Entries on finding words and elements
┏━━

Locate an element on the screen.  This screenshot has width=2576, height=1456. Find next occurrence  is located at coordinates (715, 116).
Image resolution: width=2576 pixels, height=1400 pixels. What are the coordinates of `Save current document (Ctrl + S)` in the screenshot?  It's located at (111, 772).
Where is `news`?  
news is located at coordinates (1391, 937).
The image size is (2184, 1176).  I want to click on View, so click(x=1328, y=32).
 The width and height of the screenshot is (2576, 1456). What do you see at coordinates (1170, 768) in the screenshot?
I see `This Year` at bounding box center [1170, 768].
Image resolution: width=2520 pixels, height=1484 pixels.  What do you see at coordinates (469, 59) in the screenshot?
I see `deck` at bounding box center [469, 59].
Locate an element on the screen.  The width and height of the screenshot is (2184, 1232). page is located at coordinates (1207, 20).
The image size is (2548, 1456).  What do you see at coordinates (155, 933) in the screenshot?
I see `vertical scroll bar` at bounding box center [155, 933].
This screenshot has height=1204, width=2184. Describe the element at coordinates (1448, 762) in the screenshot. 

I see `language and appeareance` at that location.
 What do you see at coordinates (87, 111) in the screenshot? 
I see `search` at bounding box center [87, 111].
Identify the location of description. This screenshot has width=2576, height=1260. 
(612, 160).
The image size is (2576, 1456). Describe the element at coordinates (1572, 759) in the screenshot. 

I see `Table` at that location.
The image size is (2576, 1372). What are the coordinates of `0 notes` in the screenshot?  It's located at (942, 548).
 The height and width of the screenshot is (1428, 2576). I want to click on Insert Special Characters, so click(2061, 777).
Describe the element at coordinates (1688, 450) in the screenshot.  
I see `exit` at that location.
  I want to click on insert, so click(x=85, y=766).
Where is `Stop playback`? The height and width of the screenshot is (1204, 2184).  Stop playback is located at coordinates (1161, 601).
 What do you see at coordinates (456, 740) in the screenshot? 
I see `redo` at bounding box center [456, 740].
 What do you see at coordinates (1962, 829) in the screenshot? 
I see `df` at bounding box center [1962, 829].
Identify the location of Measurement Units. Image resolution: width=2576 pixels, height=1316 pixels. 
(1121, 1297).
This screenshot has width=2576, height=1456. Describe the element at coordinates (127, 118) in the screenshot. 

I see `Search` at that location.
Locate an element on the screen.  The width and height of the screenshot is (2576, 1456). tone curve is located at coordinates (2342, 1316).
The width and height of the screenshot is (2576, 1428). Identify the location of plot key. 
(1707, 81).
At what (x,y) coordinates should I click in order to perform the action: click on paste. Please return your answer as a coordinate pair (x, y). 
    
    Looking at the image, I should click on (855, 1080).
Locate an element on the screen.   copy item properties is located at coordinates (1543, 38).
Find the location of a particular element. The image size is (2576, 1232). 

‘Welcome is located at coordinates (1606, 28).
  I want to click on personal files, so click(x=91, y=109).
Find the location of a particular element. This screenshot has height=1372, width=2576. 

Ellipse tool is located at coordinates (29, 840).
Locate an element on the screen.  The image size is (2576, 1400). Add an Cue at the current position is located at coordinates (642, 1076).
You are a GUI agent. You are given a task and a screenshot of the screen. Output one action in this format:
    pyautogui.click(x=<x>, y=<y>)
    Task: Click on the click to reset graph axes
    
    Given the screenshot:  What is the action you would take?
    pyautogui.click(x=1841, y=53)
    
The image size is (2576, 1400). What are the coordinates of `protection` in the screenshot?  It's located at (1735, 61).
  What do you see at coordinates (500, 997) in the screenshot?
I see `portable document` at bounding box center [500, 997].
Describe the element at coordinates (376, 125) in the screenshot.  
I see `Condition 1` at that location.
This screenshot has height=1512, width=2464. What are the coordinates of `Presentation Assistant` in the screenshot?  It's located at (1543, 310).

┗━━

§ **Task**:
Copy out the lines word for word, starting at the line containing "Find the location of a particular element. The" and ending at the line containing "pyautogui.click(x=1841, y=53)".

§ **Task answer**:
Find the location of a particular element. The image size is (2576, 1232). 

‘Welcome is located at coordinates (1606, 28).
  I want to click on personal files, so click(x=91, y=109).
Find the location of a particular element. This screenshot has height=1372, width=2576. 

Ellipse tool is located at coordinates (29, 840).
Locate an element on the screen.  The image size is (2576, 1400). Add an Cue at the current position is located at coordinates (642, 1076).
You are a GUI agent. You are given a task and a screenshot of the screen. Output one action in this format:
    pyautogui.click(x=<x>, y=<y>)
    Task: Click on the click to reset graph axes
    
    Given the screenshot:  What is the action you would take?
    pyautogui.click(x=1841, y=53)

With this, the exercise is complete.